■ WHAT THIS TASK INVOLVES ■
Every line with the string "boletos" should be copied from the data.
━━━━━━━━━━━━━━━━
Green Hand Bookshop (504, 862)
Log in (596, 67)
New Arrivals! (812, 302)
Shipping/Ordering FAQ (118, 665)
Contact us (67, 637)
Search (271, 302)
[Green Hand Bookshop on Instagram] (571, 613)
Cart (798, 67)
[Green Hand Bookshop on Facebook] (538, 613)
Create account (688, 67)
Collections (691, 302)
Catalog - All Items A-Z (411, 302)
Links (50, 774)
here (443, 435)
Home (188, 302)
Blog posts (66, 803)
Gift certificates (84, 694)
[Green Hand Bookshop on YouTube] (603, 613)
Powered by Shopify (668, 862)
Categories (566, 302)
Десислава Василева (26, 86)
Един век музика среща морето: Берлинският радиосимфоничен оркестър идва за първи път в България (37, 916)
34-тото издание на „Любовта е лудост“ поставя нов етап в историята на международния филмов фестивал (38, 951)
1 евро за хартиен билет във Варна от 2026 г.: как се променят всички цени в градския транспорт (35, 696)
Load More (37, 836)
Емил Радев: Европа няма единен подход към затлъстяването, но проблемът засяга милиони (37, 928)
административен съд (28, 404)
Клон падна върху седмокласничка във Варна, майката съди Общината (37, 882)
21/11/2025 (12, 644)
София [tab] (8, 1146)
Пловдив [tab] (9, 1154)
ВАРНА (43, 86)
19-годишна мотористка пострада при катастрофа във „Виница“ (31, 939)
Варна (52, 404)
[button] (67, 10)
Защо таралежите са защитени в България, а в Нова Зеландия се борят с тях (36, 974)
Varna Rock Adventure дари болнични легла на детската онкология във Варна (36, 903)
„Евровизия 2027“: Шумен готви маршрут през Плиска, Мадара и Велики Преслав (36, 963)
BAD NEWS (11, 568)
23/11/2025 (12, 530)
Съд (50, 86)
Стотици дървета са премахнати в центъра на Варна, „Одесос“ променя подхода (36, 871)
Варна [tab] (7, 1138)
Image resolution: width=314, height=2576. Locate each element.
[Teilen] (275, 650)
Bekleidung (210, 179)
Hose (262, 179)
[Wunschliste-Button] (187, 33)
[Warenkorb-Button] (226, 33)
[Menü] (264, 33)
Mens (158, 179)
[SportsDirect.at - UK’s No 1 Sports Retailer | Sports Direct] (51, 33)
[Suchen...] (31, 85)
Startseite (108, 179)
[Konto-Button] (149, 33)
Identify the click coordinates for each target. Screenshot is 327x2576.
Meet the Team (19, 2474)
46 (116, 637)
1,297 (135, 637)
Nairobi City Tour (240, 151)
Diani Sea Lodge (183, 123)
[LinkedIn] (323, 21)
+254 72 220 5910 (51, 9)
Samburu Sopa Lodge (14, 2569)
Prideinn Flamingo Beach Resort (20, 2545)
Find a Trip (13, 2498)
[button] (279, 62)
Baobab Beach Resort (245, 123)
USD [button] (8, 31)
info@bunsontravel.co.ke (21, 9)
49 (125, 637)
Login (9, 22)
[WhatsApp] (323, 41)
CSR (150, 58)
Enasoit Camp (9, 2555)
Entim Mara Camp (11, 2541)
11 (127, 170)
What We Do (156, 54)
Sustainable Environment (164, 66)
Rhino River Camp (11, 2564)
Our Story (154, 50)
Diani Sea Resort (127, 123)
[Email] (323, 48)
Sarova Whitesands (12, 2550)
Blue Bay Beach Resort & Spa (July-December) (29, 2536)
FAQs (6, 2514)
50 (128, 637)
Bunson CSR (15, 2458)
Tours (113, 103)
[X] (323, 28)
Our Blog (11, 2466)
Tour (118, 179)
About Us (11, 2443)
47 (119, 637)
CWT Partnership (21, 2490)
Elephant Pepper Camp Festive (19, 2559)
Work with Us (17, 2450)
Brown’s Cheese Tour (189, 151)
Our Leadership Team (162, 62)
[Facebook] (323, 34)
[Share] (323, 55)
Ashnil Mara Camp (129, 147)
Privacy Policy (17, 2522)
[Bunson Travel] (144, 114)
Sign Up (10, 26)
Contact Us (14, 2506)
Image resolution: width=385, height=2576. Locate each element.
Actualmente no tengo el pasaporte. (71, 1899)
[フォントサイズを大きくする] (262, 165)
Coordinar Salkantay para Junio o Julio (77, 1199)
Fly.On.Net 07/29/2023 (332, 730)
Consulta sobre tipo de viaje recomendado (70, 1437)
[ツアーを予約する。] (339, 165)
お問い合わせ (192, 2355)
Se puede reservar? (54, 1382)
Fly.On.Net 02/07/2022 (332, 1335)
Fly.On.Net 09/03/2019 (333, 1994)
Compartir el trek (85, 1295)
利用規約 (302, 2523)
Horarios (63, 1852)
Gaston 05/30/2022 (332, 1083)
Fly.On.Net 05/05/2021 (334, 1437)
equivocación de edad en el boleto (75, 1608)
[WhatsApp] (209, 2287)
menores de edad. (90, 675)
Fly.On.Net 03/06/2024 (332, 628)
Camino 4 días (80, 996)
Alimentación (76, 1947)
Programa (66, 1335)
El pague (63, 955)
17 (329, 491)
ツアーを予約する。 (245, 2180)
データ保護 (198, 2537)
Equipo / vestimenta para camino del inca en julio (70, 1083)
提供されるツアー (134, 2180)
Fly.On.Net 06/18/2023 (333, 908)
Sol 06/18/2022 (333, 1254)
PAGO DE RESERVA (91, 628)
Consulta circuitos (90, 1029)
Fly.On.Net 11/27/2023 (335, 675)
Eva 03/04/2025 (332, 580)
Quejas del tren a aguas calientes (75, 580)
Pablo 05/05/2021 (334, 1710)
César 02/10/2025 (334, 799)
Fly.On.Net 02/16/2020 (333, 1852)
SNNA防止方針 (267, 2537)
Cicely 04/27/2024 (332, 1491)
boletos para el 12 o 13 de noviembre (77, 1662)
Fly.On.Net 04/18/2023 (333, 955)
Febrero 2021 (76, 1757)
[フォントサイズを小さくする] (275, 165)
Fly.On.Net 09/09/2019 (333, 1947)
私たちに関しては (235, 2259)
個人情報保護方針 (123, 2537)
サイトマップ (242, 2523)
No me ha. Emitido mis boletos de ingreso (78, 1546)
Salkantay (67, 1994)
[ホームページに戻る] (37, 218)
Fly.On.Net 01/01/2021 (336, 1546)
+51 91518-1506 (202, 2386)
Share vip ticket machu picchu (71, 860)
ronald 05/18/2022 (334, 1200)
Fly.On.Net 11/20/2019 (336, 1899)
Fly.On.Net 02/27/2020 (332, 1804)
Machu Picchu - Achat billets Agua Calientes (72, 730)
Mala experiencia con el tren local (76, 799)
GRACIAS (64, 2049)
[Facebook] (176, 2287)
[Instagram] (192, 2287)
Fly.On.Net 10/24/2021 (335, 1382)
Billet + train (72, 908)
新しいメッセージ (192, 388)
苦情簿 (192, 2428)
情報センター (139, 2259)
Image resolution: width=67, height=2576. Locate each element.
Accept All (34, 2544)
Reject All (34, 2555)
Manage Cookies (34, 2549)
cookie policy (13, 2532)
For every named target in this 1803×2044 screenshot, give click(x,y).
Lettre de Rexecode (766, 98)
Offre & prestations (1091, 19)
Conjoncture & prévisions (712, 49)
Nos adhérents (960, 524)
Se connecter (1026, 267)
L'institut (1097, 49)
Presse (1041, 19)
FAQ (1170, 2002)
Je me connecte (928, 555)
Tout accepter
━━━━━━━━━━━━━━━━
■ REPLY TO THE EXERCISE ■
boletos para el 12 o 13 de noviembre (77, 1662)
No me ha. Emitido mis boletos de ingreso (78, 1546)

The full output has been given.